Coalition for Sustainable Organics executive director Lee Frankel calls the ruling “a major victory for producers and consumers working together to make organics more accessible and the supply more resilient.”

“The court preserves historically important supplies of berries, tomatoes, cucumbers, peppers, mushrooms, leafy greens, herbs, sprouts, and microgreens that are frequently grown using containers or other hydroponic organic systems.”

It has also protected, CSO says, growers of “seedlings used by organic growers planting both in open fields as well as greenhouses.”

CFS slammed the ruling as a “double standard that violates the very purpose of the Organic label” and said it was assessing further legal avenues. 

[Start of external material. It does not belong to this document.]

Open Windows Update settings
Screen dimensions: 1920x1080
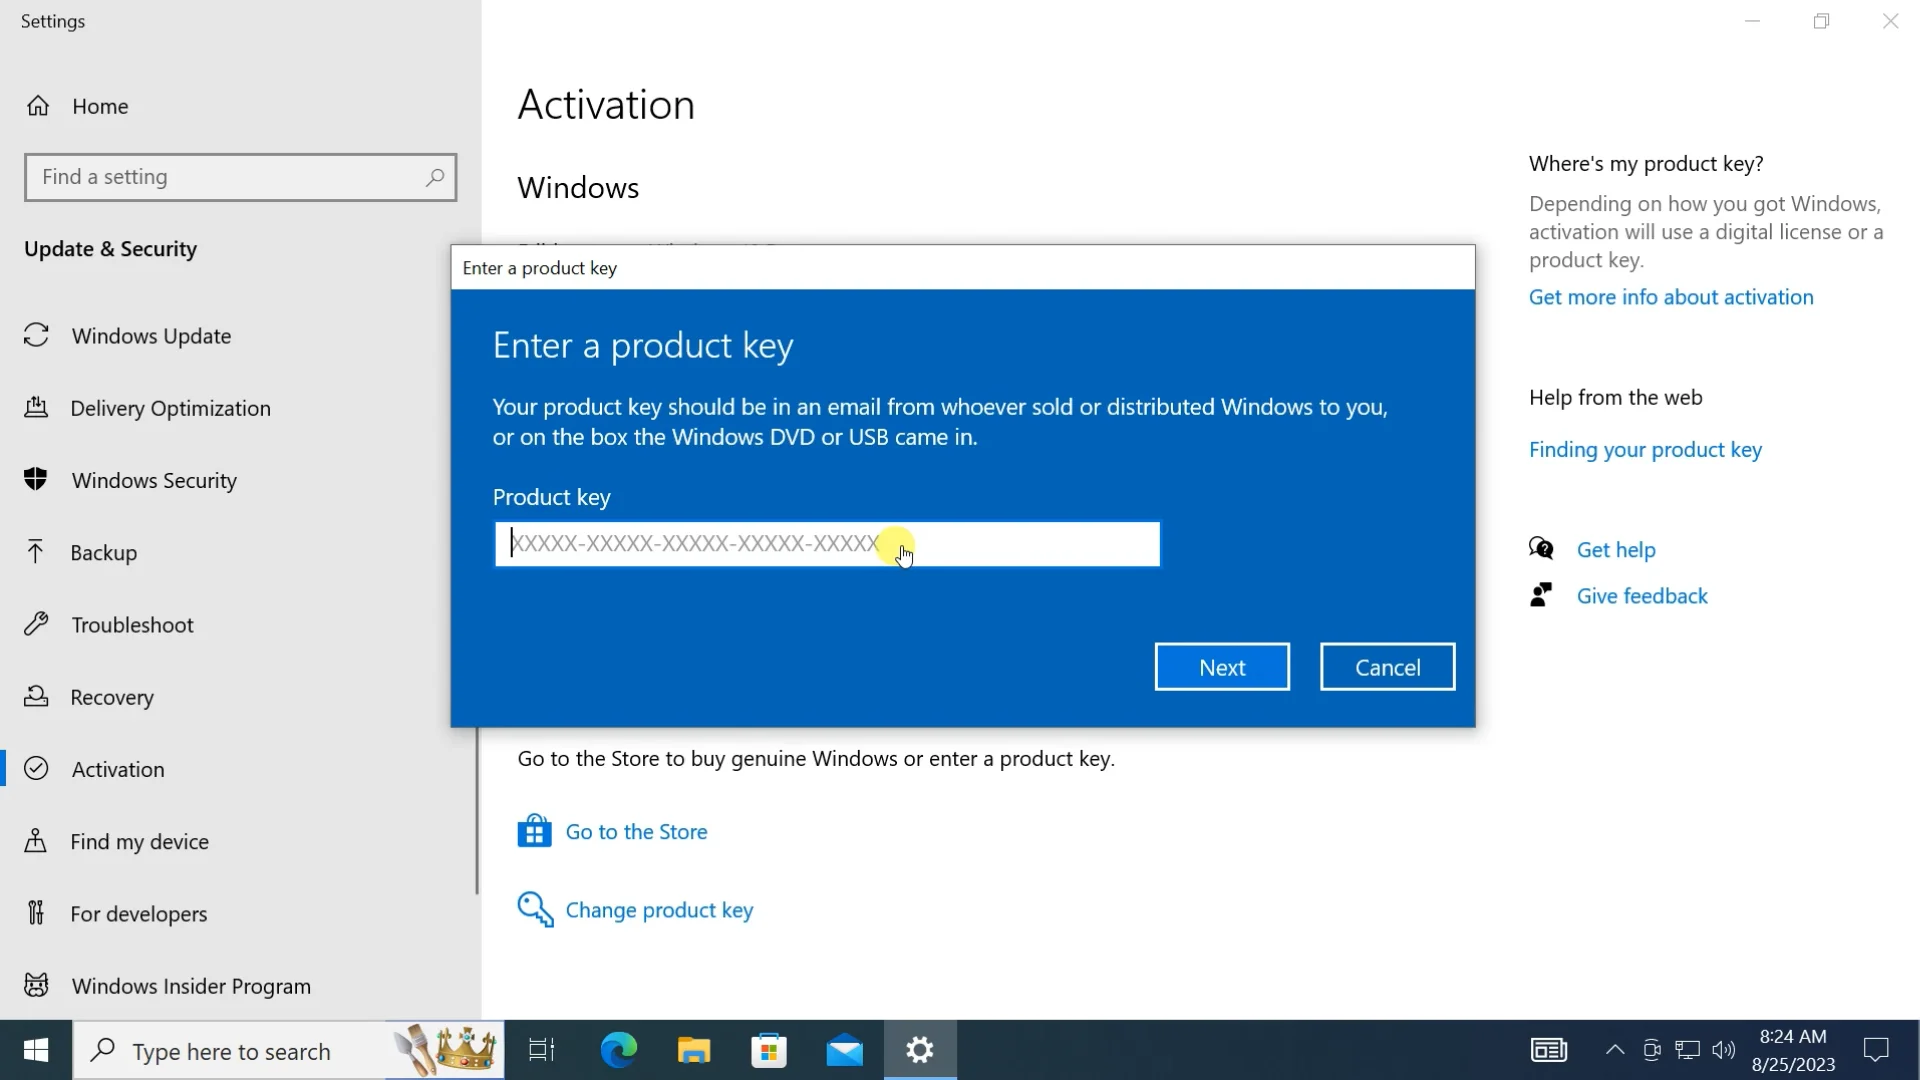tap(151, 335)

Other countries like Singapore have backed vertical farming with the country’s Food Standards Committee stating “national organic certifications will help local urban farms be on equal footing with the US…” when the vegetable-focused Sky Greens operation was granted organic certification in 2019.

Some exceptions
However, the EU did, in fact, authorize some mostly Scandinavian hydroponic farms in the 2000s, some of which maintained their organic status today under derogation, after the EU mandated a more ardent soil-based position in 2017.

The only exceptions to the rule in 2021 are:

  • Sprouted seeds or chicory heads
  • Ornamentals and herbs sold in pots that are not adapted to soil production
  • Seedlings and transplants to facilitate organic production
  • Some crops grown in Finland, Sweden and Denmark in possession of organic certifications before 28 June 2017.

Common vertical farming criticisms include high energy costs and interrupting produce seasonality.

Zimmermann-Loessl admitted vertical farms could be energy-intensive but said lighting technology was improving all the time. She said seasonality disruptions were a small price to pay for the environmental, nutritional, yield and pesticide-free benefits vertical farming could deliver.

The still niche, US-dominated global vertical farming market is worth about US$2 billion, with some analysts estimating it will push through US$10 billion by 2024.

The EU High Level Panel of Experts on Food Security and Nutrition (HLPE) defines a sustainable food system as one “that delivers food security and nutrition for all in such a way that the economic, social and environmental bases to generate food security and nutrition for future generations are not compromised.”